I understand that and realize I jumped to a stupid conclusion in thinking that fermentation was over just because the SG was 1.009. My question now is; if I take them out of the fridge will the yeast come out of dormancy and continue to carb/condition?

The yeast will go back to work after you bring the temp back up to 70(ish). When the beer does get back up to that temp, you might want to gently shake the yeast back in to suspension to get them working again. As mentioned above you should never judge carbonation by opening a warm bottle that's only been conditioning for a few days. It's likely to either always gush or be way under carbed. If you insist on "testing" a bottle of beer early you should always chill it for at least 48 hours. A week of chilling would be even better. That gives the co2 that's trapped in the neck of the bottle time to absorb in to the beer...
 
I understand that and realize I jumped to a stupid conclusion in thinking that fermentation was over just because the SG was 1.009. My question now is; if I take them out of the fridge will the yeast come out of dormancy and continue to carb/condition?

OK So this is important info. Did you have three straight days of steady FG readings??

■ Data excerpt ■
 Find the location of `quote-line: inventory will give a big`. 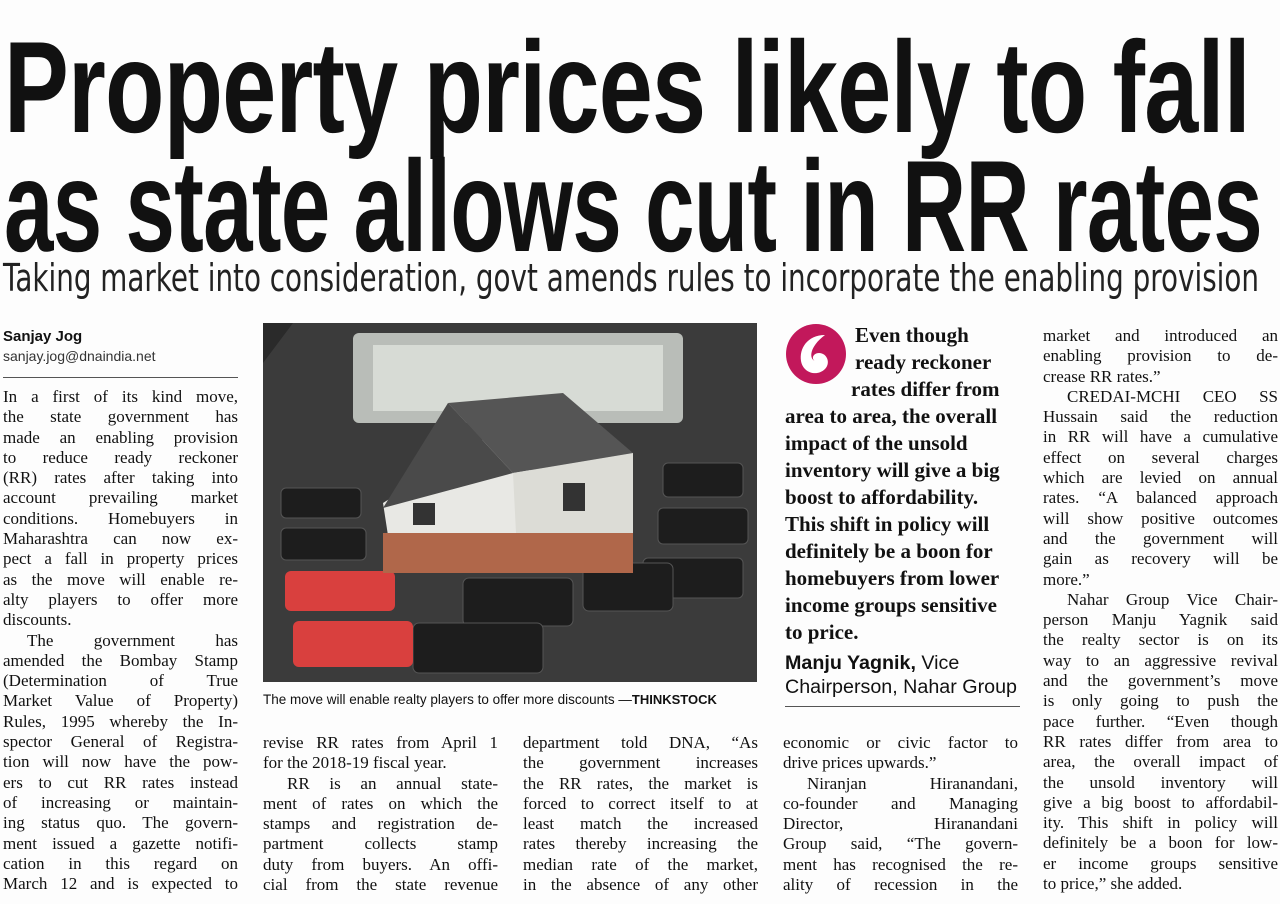

quote-line: inventory will give a big is located at coordinates (892, 470).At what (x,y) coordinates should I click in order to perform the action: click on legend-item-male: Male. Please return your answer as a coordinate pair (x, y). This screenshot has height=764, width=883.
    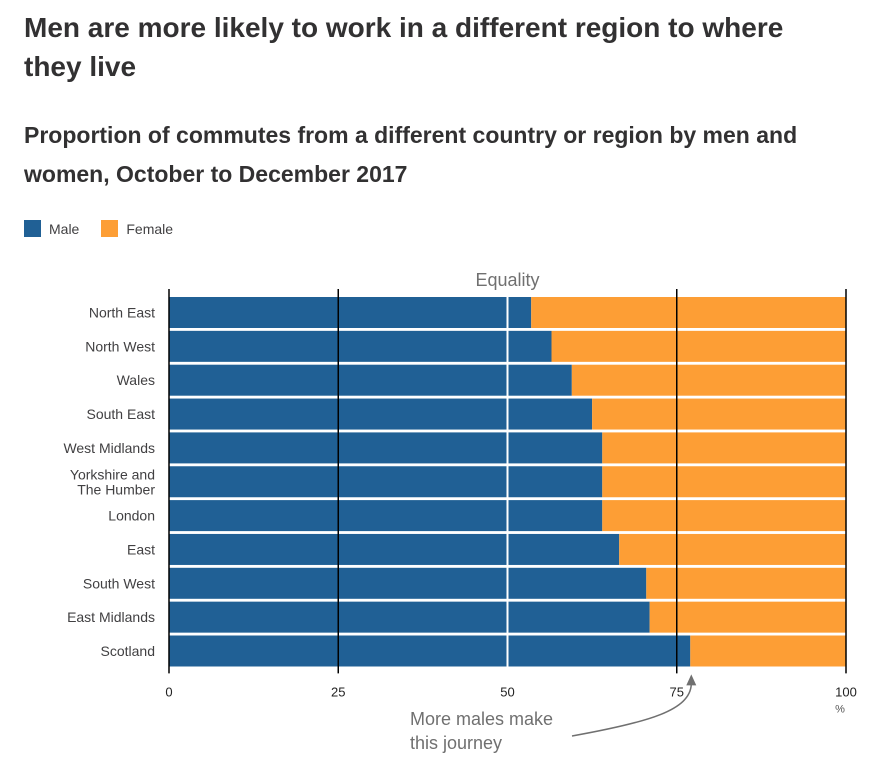
    Looking at the image, I should click on (52, 228).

■ Explore the material ■
1. From the homebrewing discussion above, quote everything from "The yeast will" down to "to the beer...", word for word.
2. Write what comes next in the homebrewing discussion on bottle conditioning, picking up after its final line.

■ Results ■
1.
The yeast will go back to work after you bring the temp back up to 70(ish). When the beer does get back up to that temp, you might want to gently shake the yeast back in to suspension to get them working again. As mentioned above you should never judge carbonation by opening a warm bottle that's only been conditioning for a few days. It's likely to either always gush or be way under carbed. If you insist on "testing" a bottle of beer early you should always chill it for at least 48 hours. A week of chilling would be even better. That gives the co2 that's trapped in the neck of the bottle time to absorb in to the beer...

2.
What yeast did you use? I ask because the French Saison yeast can murder some sugars. I had a brew go from 1.080 or so down to under 1!!! You could have some serious issues if those things aren't done yet.

To give you an idea. We add about 5oz of sugar to a beer to carb. Thats around 2.5 vol of CO2. With a 1.009 gravity, assuming it would have finished even at 1.004, you are talking about the equivalent of bottling with an additional 11oz of sugar. That comes out to about 7 vols all told. Beer bottles can hold about 4.. so
 
I took it out of the fridge. No bottle bombs! And just one week later the beer tastes amazingly better! I guess it was done fermenting. It sat in primary for a good 3 weeks. I used 3724 Belgian Saison. I wish washed yeast stayed good for a year because I'd love to have a few free rounds for next summer.